9.2.7 Reasoning Evaluation and Optimization

Learning Objectives

Understand why reasoning systems cannot be judged only by final answer accuracy
Understand why process quality, tool efficiency, and cost also need evaluation
Learn common reasoning metrics through a runnable example
Learn how to optimize in a targeted way based on evaluation results

Why is reasoning evaluation more complex than ordinary QA?

Because a reasoning system does not just output a single text

A reasoning Agent often also produces:

multi-step trace
tool call records
intermediate states
final answer

So this is not a single-point output problem, but a process-oriented system problem.

Looking only at final accuracy misses a lot of information

For example, two systems are both 80% correct:

System A averages 3 steps and almost never uses tools unnecessarily
System B averages 9 steps, often repeats searches, and has double the cost

If you only look at accuracy, you may think they are about the same; but in engineering terms, they are at completely different levels.

An analogy: not only whether you reached the destination, but also how you got there

If two cars both reach the destination:

one drives there smoothly
the other takes a winding route, brakes hard, and nearly causes an accident

You would not say they performed the same. The same applies to reasoning systems.

The four most common types of metrics for reasoning systems

Final outcome metrics

The most common ones are:

answer accuracy
exact match
pass rate

These answer:

Is the final conclusion correct?

Process quality metrics

For example:

Were any critical steps missed?
Are there contradictions?
Is there any useless looping?

These answer:

Is the process reliable?

## Tasks to complete
A. Condense the paragraph in the reasoning evaluation lesson that begins "For example, two systems are both 80% correct" into a short bulleted list that keeps its main facts.
B. Output the stretch of the records from the line containing "How do I perform: Choose" through the line containing "Action: 48,183", both included, reproduced verbatim.
The records that follow have no connection to the reasoning evaluation lesson above.

## Input records

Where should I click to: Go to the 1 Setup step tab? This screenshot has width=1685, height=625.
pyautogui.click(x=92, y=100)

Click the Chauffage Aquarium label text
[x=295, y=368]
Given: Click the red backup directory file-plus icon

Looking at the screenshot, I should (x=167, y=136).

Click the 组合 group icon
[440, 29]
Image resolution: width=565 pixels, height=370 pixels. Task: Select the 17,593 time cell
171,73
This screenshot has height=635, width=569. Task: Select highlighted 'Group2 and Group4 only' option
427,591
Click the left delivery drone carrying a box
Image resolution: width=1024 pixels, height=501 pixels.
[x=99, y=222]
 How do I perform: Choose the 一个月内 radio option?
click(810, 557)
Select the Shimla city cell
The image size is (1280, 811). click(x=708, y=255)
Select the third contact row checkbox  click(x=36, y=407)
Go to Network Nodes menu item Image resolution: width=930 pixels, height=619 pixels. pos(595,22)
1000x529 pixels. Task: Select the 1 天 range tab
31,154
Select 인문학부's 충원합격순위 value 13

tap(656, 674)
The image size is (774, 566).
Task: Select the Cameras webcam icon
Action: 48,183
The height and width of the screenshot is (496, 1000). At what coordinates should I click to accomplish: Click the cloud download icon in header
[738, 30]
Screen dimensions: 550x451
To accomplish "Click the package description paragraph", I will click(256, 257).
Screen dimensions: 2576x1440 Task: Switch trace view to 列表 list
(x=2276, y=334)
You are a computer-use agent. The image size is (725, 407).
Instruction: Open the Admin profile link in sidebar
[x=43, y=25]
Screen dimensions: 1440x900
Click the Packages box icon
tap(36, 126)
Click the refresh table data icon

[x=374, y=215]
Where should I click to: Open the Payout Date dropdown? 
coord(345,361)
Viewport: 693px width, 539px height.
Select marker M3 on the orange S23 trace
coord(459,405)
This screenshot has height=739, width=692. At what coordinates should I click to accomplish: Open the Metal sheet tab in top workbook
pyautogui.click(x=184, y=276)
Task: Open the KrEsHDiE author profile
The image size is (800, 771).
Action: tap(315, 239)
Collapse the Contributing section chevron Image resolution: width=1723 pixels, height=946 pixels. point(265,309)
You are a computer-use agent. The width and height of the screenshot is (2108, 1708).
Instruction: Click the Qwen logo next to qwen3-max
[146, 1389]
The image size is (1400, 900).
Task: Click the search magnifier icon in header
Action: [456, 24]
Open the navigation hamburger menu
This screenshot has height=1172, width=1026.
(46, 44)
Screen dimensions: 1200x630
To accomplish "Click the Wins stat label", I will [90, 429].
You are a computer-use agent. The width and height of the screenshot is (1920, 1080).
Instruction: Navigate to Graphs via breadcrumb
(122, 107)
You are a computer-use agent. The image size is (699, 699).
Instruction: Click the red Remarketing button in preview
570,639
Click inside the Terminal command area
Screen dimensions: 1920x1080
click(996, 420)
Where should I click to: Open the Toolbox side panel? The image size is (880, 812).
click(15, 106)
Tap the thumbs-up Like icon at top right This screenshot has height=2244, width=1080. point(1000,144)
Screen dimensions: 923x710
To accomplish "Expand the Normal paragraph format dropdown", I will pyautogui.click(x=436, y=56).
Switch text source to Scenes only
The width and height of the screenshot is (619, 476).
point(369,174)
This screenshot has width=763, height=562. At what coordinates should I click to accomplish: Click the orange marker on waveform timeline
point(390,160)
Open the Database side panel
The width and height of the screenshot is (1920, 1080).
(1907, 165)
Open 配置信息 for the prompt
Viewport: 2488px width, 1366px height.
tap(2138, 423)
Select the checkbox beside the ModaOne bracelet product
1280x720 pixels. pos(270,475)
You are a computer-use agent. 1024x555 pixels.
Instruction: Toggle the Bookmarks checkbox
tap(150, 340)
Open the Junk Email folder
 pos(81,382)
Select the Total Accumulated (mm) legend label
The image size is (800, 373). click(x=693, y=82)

## Results for the exercise
A.
- Both systems are 80% correct.
- System A averages 3 steps and almost never uses tools unnecessarily.
- System B averages 9 steps, often repeats searches, and costs twice as much.
- On accuracy alone they seem about equal, but in engineering terms they are at completely different levels.

B.
 How do I perform: Choose the 一个月内 radio option?
click(810, 557)
Select the Shimla city cell
The image size is (1280, 811). click(x=708, y=255)
Select the third contact row checkbox  click(x=36, y=407)
Go to Network Nodes menu item Image resolution: width=930 pixels, height=619 pixels. pos(595,22)
1000x529 pixels. Task: Select the 1 天 range tab
31,154
Select 인문학부's 충원합격순위 value 13

tap(656, 674)
The image size is (774, 566).
Task: Select the Cameras webcam icon
Action: 48,183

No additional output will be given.